Task prompt ▸
Every line from the one with "1032x1222 pixels." through the end of the entries below should be written out exactly; the pictures should not.

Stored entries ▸
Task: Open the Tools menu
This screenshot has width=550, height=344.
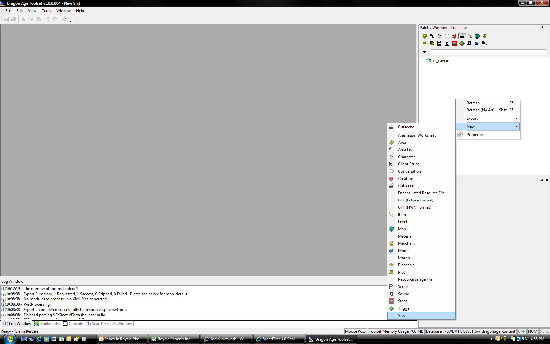Action: point(46,11)
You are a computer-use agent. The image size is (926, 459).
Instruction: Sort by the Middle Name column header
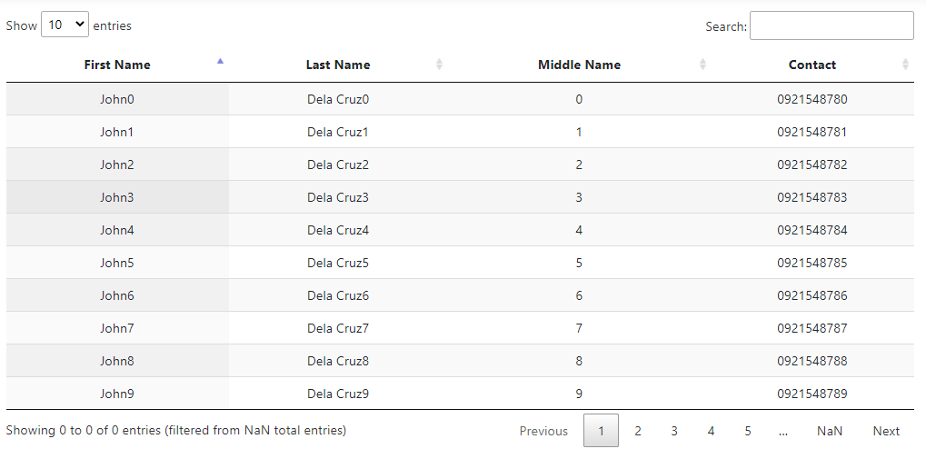click(579, 65)
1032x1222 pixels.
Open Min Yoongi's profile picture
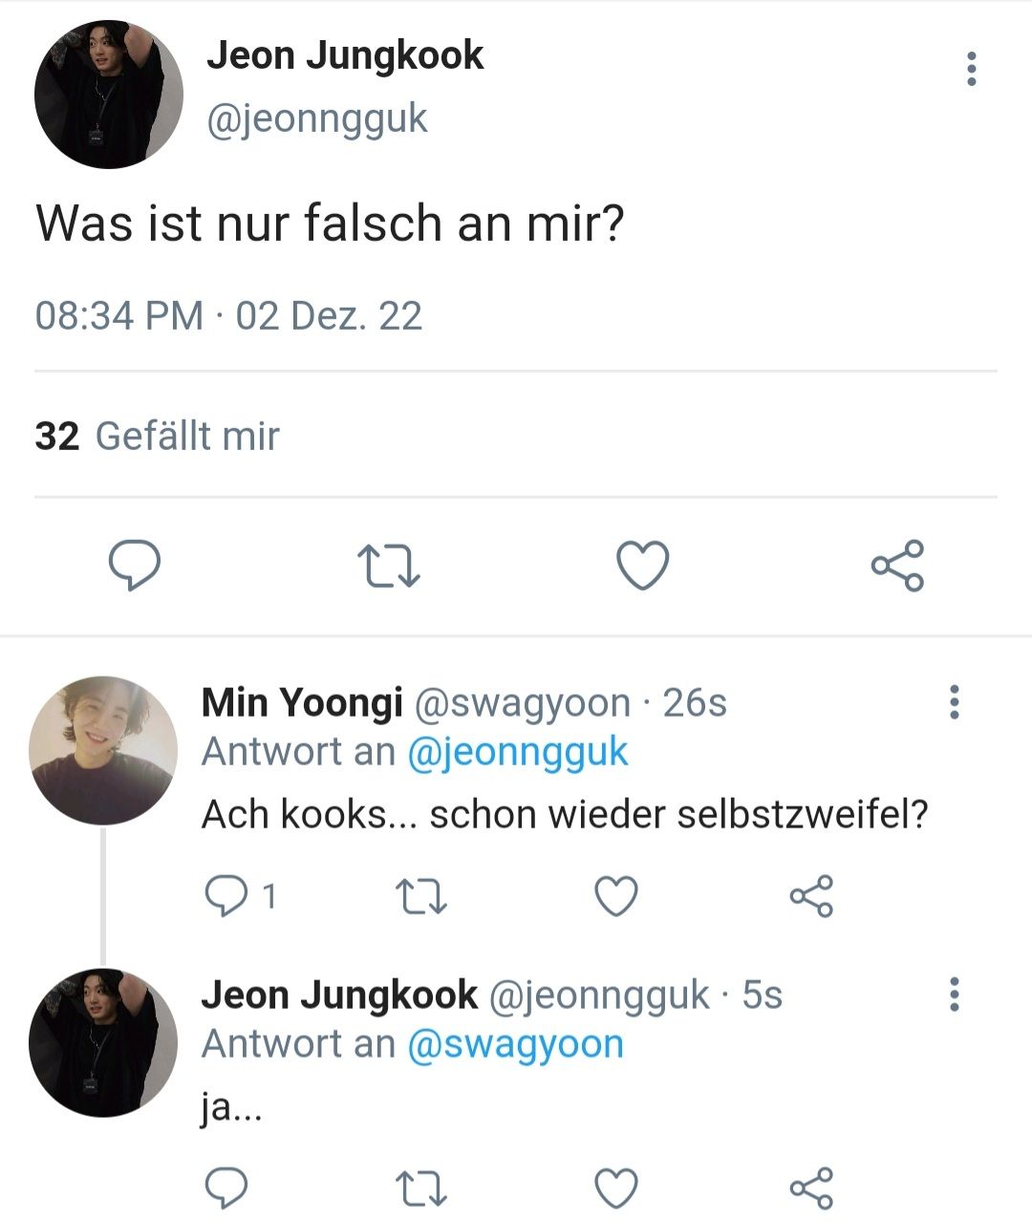(103, 751)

Your response ▸
1032x1222 pixels.
Open Min Yoongi's profile picture
(103, 751)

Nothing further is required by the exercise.